Upper Darby, Philadelphia Information
Located approximately 3 miles to the west of Philadelphia is the quiet and medium-sized town of Upper Darby Township, Pennsylvania. With a population of just over 80,000, this bustling suburb located along the Delaware River sits at the New Jersey border. The township is the 17th largest community in Pennsylvania.
Upper Darby, Philadelphia Details
Historically, Upper Darby was settled by the Swedish in 1653. Upon their arrival, these first European settlers famously introduced the area to the log cabin. One of these original cabins, now called The Lower Swedish Cabin, has become a main tourist attraction in the township. The “Swedish Cabin” as it is known to locals, is listed on the National Register of Historic Places and is designated with a Pennsylvania Historical Marker.
Another popular tourist attraction in the Township is Collen Brook Farm known as Collenbrook. It is an 18-century historical farmhouse and the former home of noted political advocate George Smith. Similar to the “Swedish Cabin”, Collenbrook is listed on the National Register of Historic Places.
Perhaps the township’s most famous landmark is the Tower Theatre which was built in 1927. It was one of the area’s first movie houses. It also hosted Vaudeville acts in its early days. Later in the theatre’s monumental history, it introduced American audiences to musical artists like David Bowie and the band Genesis featuring Peter Gabriel. It has also hosted performances by a young Bruce Springsteen and the artist Prince.

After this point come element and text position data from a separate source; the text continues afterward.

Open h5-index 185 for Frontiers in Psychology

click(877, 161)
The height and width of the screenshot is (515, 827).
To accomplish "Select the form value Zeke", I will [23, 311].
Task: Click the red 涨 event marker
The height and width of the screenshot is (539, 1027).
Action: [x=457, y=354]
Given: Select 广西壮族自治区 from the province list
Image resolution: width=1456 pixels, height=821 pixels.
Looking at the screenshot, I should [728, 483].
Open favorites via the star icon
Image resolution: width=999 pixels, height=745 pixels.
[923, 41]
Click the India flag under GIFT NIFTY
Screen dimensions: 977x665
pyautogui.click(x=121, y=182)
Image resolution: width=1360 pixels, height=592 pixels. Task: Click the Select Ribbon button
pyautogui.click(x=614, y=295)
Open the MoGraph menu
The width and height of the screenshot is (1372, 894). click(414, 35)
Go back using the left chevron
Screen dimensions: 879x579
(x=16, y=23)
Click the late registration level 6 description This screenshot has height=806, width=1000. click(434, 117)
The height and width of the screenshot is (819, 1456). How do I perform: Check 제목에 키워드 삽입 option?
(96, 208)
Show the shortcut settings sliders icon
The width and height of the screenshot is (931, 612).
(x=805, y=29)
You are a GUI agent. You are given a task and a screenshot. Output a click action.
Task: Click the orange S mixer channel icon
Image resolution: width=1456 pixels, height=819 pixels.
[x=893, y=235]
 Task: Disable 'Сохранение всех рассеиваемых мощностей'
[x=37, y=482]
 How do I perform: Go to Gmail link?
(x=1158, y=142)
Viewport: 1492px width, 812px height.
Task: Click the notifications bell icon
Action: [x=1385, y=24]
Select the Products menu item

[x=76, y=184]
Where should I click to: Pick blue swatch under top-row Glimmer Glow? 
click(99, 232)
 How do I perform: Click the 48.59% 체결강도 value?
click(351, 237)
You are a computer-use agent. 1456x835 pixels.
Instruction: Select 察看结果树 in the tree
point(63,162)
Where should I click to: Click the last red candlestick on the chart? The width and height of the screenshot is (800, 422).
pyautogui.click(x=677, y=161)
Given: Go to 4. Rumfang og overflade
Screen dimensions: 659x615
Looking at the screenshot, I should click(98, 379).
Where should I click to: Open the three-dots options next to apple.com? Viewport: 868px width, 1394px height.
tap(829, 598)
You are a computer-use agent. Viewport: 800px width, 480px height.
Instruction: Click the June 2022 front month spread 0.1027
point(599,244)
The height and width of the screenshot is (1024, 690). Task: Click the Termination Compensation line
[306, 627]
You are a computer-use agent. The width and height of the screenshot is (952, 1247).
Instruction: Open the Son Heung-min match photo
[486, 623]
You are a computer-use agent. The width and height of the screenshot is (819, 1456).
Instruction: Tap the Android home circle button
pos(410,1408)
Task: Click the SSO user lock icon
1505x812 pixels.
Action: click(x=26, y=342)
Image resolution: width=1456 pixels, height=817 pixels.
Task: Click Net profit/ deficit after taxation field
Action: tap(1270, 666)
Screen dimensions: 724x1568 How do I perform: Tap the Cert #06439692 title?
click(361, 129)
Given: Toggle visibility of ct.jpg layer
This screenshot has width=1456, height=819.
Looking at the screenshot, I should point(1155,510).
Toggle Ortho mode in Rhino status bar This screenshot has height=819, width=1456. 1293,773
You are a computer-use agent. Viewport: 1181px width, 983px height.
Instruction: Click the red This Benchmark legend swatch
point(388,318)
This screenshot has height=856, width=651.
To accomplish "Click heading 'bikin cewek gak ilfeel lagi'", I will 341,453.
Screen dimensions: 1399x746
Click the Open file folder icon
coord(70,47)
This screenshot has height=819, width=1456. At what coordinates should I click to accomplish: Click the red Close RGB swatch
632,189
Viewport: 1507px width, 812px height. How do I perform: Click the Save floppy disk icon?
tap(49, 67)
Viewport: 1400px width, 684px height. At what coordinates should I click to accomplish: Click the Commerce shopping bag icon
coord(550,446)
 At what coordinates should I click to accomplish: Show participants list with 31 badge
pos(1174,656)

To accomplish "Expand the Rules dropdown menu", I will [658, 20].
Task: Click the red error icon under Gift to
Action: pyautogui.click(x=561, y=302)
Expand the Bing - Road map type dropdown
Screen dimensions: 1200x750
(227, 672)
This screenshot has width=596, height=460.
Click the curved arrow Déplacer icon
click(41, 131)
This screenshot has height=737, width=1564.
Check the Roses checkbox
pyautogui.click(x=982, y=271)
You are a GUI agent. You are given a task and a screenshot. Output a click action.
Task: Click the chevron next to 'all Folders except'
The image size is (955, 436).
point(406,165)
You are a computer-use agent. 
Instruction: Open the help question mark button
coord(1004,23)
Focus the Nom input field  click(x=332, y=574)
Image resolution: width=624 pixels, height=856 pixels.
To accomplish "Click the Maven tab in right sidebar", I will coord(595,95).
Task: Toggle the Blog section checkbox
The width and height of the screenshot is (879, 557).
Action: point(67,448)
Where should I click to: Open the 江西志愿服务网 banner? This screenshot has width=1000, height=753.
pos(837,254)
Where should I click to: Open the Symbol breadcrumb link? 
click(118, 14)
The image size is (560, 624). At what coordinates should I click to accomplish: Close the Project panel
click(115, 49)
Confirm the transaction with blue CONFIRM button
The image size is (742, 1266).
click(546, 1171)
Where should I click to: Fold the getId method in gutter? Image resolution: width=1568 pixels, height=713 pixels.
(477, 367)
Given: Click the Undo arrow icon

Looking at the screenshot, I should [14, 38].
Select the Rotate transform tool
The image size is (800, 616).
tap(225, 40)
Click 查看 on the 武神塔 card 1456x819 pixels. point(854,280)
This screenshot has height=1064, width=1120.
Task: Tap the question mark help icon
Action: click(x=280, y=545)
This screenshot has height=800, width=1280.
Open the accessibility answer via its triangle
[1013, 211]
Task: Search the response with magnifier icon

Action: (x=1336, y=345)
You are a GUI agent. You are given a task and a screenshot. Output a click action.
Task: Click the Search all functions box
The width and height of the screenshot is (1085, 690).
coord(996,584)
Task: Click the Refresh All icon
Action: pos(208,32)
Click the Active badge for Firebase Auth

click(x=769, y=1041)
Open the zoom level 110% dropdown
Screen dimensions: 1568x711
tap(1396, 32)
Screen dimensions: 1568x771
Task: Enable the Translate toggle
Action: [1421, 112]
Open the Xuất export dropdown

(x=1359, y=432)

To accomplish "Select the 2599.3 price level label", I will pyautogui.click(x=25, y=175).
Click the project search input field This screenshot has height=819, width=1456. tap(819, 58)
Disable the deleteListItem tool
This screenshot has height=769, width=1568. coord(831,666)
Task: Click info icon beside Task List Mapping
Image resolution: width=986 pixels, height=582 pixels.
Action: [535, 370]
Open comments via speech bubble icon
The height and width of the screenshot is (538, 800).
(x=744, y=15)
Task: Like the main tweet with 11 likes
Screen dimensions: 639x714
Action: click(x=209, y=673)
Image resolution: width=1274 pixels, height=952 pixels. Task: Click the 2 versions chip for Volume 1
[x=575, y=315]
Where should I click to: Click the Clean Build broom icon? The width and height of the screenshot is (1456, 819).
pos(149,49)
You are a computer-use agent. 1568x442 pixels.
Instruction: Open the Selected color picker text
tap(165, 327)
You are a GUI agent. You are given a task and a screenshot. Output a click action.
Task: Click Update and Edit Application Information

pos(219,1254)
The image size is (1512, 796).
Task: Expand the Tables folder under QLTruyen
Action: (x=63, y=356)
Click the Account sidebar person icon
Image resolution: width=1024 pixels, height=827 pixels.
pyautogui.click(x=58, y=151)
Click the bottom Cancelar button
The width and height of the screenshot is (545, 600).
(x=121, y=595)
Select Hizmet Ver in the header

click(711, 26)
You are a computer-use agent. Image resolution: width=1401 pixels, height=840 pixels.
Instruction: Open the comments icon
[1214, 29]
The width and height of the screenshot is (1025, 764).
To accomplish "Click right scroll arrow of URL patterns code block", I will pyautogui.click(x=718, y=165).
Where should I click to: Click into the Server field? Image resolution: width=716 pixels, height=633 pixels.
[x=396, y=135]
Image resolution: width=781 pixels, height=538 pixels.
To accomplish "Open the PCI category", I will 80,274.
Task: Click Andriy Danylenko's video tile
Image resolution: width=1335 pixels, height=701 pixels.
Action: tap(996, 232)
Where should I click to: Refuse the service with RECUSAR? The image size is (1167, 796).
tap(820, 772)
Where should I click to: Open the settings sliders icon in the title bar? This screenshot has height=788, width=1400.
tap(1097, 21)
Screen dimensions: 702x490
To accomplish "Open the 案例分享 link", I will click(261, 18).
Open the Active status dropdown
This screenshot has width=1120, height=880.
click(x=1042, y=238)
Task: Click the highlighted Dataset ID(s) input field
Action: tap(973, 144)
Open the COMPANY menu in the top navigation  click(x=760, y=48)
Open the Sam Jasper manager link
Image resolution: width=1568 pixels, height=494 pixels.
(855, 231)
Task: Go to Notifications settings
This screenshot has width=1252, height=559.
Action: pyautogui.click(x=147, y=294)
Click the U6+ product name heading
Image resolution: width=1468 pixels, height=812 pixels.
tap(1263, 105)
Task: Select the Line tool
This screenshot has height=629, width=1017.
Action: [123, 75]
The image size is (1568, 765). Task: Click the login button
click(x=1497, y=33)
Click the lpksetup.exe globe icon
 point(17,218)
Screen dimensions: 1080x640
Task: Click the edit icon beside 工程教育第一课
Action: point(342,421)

Property Management in Upper Darby Township
Away from the tourist attractions of the township, Upper Darby is a fantastic place to raise a family. The average income for a family of four is approximately $75,000. This is considered a medium to low income area compared to the national average. The median age of residents is 34 which makes for a young and active population.
The education level of residents, as in those that have a bachelor’s degree or an advanced degree is 20.95%. That is similar to the national average.
The township is a combination of both blue-collar and white-collar jobs. According to the U.S. Census Bureau, a large number of residents are in the management, or finance industry. The town has more people working with computers than 95% of the U.S. The blue-collar segment of the population includes service industry providers.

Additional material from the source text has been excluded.